Also of interest was the 3β–HSD positive staining of the granulosa cells of small follicles from 16 months of gestation till the oldest studied sample at 5 years of age (Figure 7e) as indeed do the Sertoli cells of the testis at the same ages (F J Stansfield and W R Allen unpublished data). Light staining for 3β–HSD has also been described in pig [44], sheep [45] and human [46] fetal ovaries. It is highly irregular to obtain such a precise and specific staining for 3β–HSD in the granulosa cells of SF during what is considered to be a gonadotrophin independent stage of follicle development [47]). In the current study, the granulosa cells of follicles beyond the secondary stage of development did not stain positively. It is normal in mammalian ovaries for the production of androgens to take place exclusively in the theca cells of the developing follicle [48] and theca cells are usually first observed when the follicle has >2 rows of granulosa cells. In the rat these theca cells are capable of producing steroids just prior to antrum formation [49,50]. In this study 3β–HSD stained theca cells of small antral follicles starting around 400 μm in diameter were observed from 16 months of gestation to 5 years of age.

Follicle numbers

The stereological measurement of the numbers of small follicles in the ovaries of 29 prepubertal elephant calves and 6 late gestation fetuses revealed a wide between-animal variation in numbers (range 303 084–2 456 741) during the period; the close agreement in follicle numbers between the two ovaries of each animal gave great confidence as to the validity of the counting method [51]. Natural variation in small follicle numbers between animals of similar age is commonly observed in many mammalian species. For example, Schmidt et al.[52] revealed variations of more than two orders of magnitude following cortical biopsies of human ovaries and Hansen [53] showed similar results in a review of small follicle numbers in 122 women from birth to 51 years of age.

The number of small follicles fell during late fetal life, as observed in many mammalian species [48]. These follicles were evenly distributed between the left and right ovaries as observed previously [51] and follicle density decreased coincidentally with the age-associated increase in cortical volume of the ovary (Figure 1d).
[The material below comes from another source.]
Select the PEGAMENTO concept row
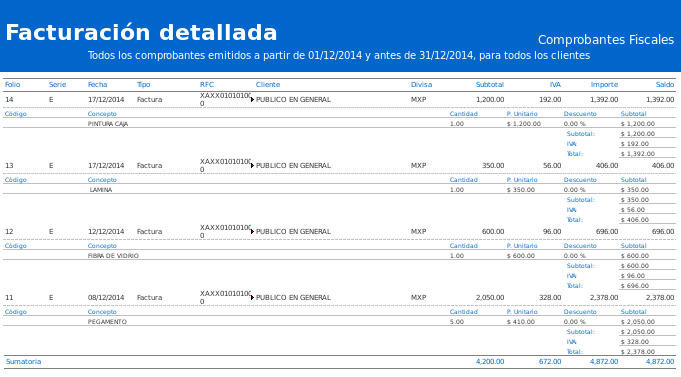339,322
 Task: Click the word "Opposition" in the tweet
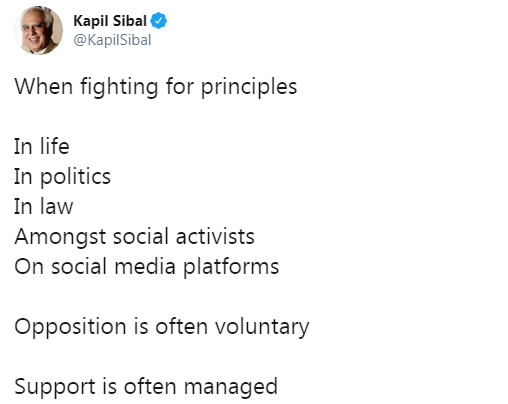coord(70,327)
No true primordial follicles were observed so, as in the previous studies [6,54], the small follicle pool was taken as being composed basically of early primary and true primary follicles.

The unexpected finding that the numbers of early primary follicles and the numbers of small follicles in calves aged 4.5–9 years was higher than those in younger calves raises a number of interesting questions as to how such an unusual situation might occur. Firstly, it should be acknowledged that, given the small number of calves included in the study and the large variation in follicle numbers among individuals, the difference, although statistically significant, may have been due to a Type 1 statistical error, brought about by coincidentally using a group of younger calves with lower numbers of follicles and (or) coincidentally using a group of older calves with higher numbers of follicles. Other possible explanations include genetic diversity and post-natal oogenesis. The additional possibility of error in calculating volume was also examined closely.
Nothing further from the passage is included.